Segundo a
profunda imagem proposta pelo teólogo Hans Urs von Balthasar, Maria, a Mãe de
Deus, é “o vaso inesgotável da lembrança e da elucidação”. Maria – “que
guardava todas estas coisas em seu coração” – é uma espécie de memória da
Igreja de Jesus Cristo. Sem ela – a preciosa fonte do “evangelho da infância”

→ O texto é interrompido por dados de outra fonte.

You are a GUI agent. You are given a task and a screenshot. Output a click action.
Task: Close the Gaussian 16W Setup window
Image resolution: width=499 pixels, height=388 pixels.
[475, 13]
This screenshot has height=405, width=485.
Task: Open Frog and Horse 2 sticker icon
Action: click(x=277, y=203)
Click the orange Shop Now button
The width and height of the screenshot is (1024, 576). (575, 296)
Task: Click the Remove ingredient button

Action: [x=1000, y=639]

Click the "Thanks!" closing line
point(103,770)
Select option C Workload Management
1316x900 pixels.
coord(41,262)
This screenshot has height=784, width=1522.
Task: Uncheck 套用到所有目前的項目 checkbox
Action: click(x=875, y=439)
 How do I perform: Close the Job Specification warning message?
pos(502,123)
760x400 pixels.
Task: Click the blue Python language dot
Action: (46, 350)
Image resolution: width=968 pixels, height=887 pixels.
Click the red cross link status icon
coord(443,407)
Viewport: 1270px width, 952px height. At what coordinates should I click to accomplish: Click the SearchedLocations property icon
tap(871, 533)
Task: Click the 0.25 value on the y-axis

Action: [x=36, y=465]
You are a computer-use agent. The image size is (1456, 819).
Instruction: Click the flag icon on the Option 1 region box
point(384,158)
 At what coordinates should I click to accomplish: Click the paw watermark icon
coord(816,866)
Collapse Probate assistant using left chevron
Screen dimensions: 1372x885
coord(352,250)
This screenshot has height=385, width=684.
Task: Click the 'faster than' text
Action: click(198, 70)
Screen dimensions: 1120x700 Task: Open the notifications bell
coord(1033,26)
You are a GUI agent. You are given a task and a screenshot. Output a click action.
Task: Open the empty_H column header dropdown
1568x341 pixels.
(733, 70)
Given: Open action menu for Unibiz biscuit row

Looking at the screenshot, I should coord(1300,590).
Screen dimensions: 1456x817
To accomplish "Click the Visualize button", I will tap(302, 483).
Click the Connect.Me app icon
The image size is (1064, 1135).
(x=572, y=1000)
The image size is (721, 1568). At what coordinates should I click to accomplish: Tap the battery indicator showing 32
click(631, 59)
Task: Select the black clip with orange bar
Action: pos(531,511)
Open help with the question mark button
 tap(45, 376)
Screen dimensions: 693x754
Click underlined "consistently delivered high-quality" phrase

anotado por Lucas – muito teríamos perdido! Fitando-a como num espelho, também
a Igreja recupera em seu coração (= re-corda) o sentido profundo dos
acontecimentos e palavras de Cristo, o significado de cada tempo litúrgico e
suas festas.
Assim, nada
mais adequado que inaugurar o ano com Maria e, à semelhança de uma ninhada que
se aconchega sob as asas da mãe, situar-nos no âmbito de sua dupla maternidade:
Mãe de Deus e Mãe dos homens.
Aliás, uma
das funções típicas das mães consiste em lembrar os filhos de suas tarefas,
deveres e obrigações: - “Meu filho, não se esqueça da lição de casa!” “Não se
esqueça da ração do cachorro!” “Não se esqueça de guardar os brinquedos!”
Ah! Somos
uma Igreja esquecida! Aqui e ali, parece que nossa família vai perdendo a
memória, esse rico depósito – o baú do pai de família – onde permanecem
guardadas as palavras e os gestos de Jesus, os portentos do Senhor em favor de
seu povo, as promessas que chegaram a nós pelos patriarcas e profetas, os
ensinamentos e exortações que devemos aos apóstolos e ao magistério da
Igreja...
Nada se
perdeu, é verdade, mas parece esquecido. Talvez porque estamos vivemos na
casca, na epiderme do ser, na periferia do real, e já não descemos ao íntimo de
nós mesmos, onde o Espírito Santo [... “Ele vos recordará tudo...” – Jo 14,26]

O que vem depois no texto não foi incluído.